Although infections of the uterine cavity (for example, due to mycoplasma) are frequently thought to be a cause of recurrent pregnancy loss, substantial proof of this possibility is lacking. Studies have, in fact, failed to find a greater incidence of uterine infection in women with a history of miscarriage when compared to normal fertile women.
Polycystic Ovary Syndrome
Exciting research done by Dr Howard Jacobs at the Middlesex Hospital, London, shows that polycystic ovary syndrome can also be a cause of recurrent miscarriages. In PCOS, the ovaries produce a large amount of the LH hormone. This hormone has a detrimental effect on the egg, so that, at the time of ovulation, the egg released is overripe and unhealthy. If such an egg is fertilised, the embryo is also likely to be unhealthy, and is consequently rejected by the body after 6-8 weeks as a miscarriage. The interesting point of these studies is that it tells us that we should also be focussing on what is happening at the time of fertilisation - and not just what goes on after the pregnancy. Problems with the eggs and sperm at the time of fertilisation will manifest themselves as a miscarriage later on, but these are often overlooked by the doctor.
Immunity problems
The immune system plays an important protective role in maintaining health throughout one's life, by defending against infection. It "rejects " the foreign invaders e.g., (bacteria, viruses) which are recognised by the body as being "outsiders". It is now becoming evident that inappropriate activation of the mother's immune system may also cause early first trimester miscarriages.
Current theory suggests that during a normal pregnancy, the fetus, which carries the father's foreign genes (and is therefore immunologically "foreign" to the mother) can nevertheless, survive in the mother' uterus because of a special protection from the mother's immune system the uterus is a "privileged" site. This is why the fetus is not "rejected" like other foreign tissues (such as kidney transplants) are. This means that in the normal course of events, the fertilised egg somehow stimulates a protective maternal immune response which allows implantation and growth. For certain couples, this protective response does not occur, and the maternal immune system rejects the father's foreign material in the fetus, resulting in miscarriage. Tests are available to check for this, but these are still in the experimental stage. Treatment is still in the research phase too, and includes sensitising the mother to the father's genes, by injecting his blood cells into her skin, the theory being that exposure to the foreign cells will stimulate her immune system to provide the normal protective immune response when she gets pregnant.
Antiphospholipid antibodies
Some women produce antibodies against the circulating substances that cause blood clotting. These antibodies are called lupus anticoagulant or anticardiolipin or antiphospholipid antibodies. They severely inhibit fetal development (by blocking off the blood supply to the fetus by causing clots in the maternal-fetal circulation) and cause miscarriages. Their presence can be detected by a blood test. Treatment is possible, either with low doses of aspirin or small doses of heparin (which decrease the clot formation); or with a steroid (prednisone) which suppresses the mother's abnormal immune system.
Problems on the Uterus
Miscarriages because of uterine problems usually occur after the twelfth week. These could be because of:
A congenital abnormality of the uterus, which the woman is born with, but which does not cause any problems, until a pregnancy is attempted. Such a uterus (septate uterus, bicornuate uterus) cannot grow normally to hold and retain the pregnancy and the fetus is consequently expelled.

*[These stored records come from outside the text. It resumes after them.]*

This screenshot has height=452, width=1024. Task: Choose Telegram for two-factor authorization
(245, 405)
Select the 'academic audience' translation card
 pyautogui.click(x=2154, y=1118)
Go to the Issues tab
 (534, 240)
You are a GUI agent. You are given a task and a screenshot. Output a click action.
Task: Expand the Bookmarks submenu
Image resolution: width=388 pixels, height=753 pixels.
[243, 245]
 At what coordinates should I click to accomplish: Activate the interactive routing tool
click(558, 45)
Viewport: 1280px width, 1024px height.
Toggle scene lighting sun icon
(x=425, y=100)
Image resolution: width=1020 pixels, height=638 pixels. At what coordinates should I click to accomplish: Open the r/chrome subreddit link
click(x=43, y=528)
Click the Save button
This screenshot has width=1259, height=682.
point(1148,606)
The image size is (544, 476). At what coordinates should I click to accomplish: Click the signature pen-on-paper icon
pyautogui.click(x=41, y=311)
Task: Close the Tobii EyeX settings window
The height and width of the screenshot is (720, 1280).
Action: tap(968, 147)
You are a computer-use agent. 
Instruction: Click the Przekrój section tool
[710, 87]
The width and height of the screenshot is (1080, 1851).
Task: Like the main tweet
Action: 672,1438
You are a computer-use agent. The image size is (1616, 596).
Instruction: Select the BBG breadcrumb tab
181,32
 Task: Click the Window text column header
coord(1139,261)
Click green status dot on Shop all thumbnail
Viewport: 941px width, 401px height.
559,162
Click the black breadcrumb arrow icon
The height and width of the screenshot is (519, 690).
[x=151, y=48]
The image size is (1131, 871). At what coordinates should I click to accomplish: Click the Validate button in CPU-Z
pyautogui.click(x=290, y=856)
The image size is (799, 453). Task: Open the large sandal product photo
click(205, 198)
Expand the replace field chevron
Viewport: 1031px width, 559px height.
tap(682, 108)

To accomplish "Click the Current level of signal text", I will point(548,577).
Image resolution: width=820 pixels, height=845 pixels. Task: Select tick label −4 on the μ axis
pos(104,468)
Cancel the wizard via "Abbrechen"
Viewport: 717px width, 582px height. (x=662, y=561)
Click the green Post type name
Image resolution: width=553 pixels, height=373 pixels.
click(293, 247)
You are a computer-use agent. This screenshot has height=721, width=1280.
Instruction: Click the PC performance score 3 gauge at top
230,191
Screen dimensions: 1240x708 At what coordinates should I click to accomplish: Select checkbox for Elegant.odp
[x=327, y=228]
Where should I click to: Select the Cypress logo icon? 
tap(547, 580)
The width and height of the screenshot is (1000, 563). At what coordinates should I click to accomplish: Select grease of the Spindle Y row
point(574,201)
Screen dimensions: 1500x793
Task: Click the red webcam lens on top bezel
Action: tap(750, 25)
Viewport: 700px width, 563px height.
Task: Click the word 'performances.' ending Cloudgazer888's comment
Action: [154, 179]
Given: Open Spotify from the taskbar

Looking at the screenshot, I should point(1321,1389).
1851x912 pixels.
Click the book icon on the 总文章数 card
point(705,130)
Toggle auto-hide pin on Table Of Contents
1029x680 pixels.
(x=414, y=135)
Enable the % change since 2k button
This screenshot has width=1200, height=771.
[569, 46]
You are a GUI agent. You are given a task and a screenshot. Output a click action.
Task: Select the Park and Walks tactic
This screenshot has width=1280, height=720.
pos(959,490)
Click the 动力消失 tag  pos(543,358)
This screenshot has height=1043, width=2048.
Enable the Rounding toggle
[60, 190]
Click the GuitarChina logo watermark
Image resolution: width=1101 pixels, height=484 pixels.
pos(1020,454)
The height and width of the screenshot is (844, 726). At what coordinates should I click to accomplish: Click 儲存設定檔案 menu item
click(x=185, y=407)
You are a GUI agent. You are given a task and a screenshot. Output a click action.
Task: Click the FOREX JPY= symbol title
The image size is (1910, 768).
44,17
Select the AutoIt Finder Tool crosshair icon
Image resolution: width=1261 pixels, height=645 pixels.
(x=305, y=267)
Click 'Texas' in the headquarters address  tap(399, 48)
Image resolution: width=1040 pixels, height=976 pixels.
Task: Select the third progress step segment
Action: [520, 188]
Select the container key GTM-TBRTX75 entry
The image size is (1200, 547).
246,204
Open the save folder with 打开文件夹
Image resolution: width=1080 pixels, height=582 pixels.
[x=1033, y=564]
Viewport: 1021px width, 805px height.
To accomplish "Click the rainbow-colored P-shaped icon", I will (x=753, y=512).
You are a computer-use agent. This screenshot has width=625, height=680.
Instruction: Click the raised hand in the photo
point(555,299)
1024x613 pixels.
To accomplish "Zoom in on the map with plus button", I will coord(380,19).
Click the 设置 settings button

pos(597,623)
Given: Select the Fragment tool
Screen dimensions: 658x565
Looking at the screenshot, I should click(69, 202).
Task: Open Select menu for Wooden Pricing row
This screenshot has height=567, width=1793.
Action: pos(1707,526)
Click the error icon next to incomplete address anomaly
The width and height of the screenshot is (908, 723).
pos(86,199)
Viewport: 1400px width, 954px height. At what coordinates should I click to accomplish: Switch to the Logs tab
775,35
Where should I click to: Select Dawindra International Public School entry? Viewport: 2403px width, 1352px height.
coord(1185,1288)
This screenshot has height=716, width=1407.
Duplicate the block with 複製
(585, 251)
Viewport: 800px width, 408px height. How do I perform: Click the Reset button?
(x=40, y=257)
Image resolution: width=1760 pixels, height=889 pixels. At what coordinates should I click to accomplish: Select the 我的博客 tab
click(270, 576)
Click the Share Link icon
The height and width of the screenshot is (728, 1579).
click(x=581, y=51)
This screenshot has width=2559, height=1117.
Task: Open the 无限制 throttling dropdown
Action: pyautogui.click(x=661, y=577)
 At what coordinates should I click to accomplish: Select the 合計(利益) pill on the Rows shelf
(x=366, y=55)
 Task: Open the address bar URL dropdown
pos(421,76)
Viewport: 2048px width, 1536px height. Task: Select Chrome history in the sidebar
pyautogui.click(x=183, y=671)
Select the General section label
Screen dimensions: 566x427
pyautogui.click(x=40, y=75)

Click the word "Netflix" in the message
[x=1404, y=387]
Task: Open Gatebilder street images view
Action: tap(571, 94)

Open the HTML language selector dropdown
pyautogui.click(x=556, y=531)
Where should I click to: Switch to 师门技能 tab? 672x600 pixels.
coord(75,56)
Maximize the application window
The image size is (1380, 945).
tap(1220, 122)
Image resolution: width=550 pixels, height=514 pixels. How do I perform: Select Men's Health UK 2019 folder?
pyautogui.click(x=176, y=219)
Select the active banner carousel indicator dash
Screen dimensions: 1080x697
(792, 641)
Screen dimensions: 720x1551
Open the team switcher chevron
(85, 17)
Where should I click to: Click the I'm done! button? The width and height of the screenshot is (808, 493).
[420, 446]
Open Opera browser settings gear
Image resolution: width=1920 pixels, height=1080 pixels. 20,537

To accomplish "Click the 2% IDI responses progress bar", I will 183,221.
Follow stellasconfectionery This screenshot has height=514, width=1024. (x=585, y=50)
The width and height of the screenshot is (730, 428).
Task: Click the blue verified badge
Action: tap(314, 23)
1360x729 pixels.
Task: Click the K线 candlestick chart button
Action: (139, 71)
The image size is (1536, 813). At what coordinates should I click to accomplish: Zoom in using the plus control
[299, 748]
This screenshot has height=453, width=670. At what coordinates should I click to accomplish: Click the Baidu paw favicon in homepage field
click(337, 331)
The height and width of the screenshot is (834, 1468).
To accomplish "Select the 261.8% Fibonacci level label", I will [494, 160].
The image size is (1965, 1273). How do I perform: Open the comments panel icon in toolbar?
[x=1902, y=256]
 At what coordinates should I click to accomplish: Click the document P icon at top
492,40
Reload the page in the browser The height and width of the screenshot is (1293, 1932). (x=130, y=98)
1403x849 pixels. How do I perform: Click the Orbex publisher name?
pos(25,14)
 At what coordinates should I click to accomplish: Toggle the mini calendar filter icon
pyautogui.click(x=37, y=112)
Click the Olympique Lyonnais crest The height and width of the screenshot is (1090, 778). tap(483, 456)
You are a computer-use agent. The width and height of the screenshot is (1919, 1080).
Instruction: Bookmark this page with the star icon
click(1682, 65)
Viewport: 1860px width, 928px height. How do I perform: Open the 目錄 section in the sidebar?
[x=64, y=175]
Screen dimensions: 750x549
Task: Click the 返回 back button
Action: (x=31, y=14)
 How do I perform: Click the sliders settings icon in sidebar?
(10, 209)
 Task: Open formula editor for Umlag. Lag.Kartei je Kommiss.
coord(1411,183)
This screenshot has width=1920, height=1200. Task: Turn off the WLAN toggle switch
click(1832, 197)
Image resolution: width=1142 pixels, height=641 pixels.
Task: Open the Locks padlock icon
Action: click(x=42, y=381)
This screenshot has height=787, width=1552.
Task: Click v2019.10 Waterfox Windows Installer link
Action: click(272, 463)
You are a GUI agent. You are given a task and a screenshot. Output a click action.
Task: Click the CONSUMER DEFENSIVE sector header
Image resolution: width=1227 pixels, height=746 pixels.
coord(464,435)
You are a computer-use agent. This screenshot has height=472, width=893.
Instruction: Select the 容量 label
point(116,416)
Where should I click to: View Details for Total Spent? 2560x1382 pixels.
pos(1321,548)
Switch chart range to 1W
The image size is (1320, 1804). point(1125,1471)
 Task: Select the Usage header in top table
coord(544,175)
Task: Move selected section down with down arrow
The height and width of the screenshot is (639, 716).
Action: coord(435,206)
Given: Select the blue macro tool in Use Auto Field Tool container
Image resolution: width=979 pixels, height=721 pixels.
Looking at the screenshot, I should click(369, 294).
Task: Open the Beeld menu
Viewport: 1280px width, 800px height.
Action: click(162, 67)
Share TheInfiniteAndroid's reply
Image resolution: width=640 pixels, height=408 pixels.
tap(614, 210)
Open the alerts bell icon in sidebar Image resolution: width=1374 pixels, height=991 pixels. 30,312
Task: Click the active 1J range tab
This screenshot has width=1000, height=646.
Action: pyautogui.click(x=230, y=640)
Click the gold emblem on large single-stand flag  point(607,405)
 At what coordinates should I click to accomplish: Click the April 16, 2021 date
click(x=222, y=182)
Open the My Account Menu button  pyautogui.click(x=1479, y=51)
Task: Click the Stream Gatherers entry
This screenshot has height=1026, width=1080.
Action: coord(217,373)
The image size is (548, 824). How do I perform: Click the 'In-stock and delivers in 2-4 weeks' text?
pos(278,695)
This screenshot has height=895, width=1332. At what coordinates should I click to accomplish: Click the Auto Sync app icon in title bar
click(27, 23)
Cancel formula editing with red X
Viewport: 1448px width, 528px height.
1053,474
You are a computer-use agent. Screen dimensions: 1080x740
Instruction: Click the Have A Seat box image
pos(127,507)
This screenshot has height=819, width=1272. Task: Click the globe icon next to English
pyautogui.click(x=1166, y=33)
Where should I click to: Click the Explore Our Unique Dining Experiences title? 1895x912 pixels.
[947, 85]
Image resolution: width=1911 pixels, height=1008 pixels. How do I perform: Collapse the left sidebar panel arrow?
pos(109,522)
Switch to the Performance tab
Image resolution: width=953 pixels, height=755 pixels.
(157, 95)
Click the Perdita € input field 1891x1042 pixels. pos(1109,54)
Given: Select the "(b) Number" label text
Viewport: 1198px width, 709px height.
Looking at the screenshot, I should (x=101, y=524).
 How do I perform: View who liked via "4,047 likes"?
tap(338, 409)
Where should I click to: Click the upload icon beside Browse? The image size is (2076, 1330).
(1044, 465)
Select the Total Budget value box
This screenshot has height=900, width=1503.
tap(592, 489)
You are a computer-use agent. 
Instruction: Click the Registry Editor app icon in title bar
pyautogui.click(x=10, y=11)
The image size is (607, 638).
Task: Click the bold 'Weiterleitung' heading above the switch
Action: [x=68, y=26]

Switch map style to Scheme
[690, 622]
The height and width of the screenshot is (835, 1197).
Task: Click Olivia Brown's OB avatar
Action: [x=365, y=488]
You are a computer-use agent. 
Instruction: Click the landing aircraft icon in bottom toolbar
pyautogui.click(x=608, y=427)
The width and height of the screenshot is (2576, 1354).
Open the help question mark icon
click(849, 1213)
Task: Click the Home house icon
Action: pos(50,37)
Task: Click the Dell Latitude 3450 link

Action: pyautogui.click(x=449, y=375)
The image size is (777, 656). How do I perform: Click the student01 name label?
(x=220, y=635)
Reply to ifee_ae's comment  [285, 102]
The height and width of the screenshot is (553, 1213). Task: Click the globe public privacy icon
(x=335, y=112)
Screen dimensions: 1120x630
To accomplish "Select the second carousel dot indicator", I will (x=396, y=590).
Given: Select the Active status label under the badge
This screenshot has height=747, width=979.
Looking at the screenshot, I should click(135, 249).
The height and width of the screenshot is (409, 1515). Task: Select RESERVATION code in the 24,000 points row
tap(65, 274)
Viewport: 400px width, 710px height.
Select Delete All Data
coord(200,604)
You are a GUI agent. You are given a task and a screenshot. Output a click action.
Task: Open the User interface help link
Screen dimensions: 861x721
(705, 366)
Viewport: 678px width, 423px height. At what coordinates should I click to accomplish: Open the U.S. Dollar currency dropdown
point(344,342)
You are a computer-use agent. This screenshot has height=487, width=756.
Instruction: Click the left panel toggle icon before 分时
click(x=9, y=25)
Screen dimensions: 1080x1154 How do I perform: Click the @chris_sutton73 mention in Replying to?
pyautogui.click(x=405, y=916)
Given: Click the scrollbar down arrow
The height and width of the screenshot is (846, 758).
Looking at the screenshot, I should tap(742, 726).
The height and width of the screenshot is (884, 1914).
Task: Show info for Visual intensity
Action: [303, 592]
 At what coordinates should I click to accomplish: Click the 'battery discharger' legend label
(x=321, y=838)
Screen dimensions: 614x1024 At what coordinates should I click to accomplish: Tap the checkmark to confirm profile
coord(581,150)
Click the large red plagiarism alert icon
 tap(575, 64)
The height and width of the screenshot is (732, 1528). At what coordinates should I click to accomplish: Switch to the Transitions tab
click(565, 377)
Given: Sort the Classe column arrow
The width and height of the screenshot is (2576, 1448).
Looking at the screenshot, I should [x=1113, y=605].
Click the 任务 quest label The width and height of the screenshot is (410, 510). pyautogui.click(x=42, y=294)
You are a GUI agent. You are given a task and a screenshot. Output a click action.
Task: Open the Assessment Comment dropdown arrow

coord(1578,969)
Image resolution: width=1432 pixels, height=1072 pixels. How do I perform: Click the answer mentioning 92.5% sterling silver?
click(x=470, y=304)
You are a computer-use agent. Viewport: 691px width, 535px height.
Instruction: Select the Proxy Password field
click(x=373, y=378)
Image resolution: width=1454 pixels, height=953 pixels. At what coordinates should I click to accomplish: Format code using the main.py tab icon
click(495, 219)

Fibroids, which are growths of smooth muscle tissue inside the uterus. While most fibroids will not harm a pregnancy, if the fibroid is very close to the lining of the uterus (submucous fibroid), it will interfere with the implantation of the embryo in the uterus, and will cause its expulsion.
Intrauterine adhesions (Ashermann's syndrome). These adhesions are uncommon, and are fibrous bands of scar tissue in the uterus, which interfere with implantation of the embryo. They may be formed after a uterine curettage (after an abortion) and can be diagnosed by hysteroscopy or hysterosalpingography. They can be removed by hysteroscopic surgery, allowing uneventful pregnancies in the future.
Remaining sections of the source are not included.